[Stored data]
------------------------------------------------

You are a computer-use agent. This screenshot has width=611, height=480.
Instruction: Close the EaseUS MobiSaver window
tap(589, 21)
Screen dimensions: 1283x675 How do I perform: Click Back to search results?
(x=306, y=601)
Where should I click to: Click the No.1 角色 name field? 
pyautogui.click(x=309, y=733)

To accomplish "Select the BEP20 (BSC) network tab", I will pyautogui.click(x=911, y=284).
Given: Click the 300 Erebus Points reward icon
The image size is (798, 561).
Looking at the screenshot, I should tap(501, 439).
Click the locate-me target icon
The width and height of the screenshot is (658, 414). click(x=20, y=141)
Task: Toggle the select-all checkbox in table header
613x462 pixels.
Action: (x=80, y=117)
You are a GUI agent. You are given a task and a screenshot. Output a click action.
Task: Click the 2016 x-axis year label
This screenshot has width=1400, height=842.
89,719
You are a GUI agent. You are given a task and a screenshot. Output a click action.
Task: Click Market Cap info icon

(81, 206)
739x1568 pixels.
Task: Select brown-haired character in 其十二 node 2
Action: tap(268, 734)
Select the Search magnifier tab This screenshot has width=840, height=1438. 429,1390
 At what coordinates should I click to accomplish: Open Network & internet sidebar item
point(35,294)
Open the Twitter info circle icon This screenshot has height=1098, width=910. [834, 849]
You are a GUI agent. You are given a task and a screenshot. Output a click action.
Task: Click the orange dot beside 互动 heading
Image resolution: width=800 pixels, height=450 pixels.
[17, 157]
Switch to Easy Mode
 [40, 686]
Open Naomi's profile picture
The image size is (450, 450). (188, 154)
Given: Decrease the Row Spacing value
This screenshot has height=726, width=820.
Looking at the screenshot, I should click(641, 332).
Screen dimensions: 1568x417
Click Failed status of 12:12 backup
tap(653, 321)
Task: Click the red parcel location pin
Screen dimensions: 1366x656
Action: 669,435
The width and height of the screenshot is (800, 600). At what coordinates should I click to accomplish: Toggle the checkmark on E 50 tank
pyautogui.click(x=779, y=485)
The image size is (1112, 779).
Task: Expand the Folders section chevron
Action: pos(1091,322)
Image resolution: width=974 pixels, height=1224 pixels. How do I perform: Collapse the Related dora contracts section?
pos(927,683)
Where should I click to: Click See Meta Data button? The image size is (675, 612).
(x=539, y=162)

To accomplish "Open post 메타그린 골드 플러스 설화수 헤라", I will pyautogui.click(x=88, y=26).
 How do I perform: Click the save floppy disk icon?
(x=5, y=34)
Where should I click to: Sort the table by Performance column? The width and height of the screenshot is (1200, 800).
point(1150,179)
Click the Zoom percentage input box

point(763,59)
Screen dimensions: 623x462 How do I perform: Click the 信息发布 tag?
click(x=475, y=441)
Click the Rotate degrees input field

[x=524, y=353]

------------------------------------------------

WHAT TO WORK ON:
Your answer should be the lines above that contain the word "will", copied out.

SOLVED PROBLEM:
To accomplish "Select the BEP20 (BSC) network tab", I will pyautogui.click(x=911, y=284).
To accomplish "Open post 메타그린 골드 플러스 설화수 헤라", I will pyautogui.click(x=88, y=26).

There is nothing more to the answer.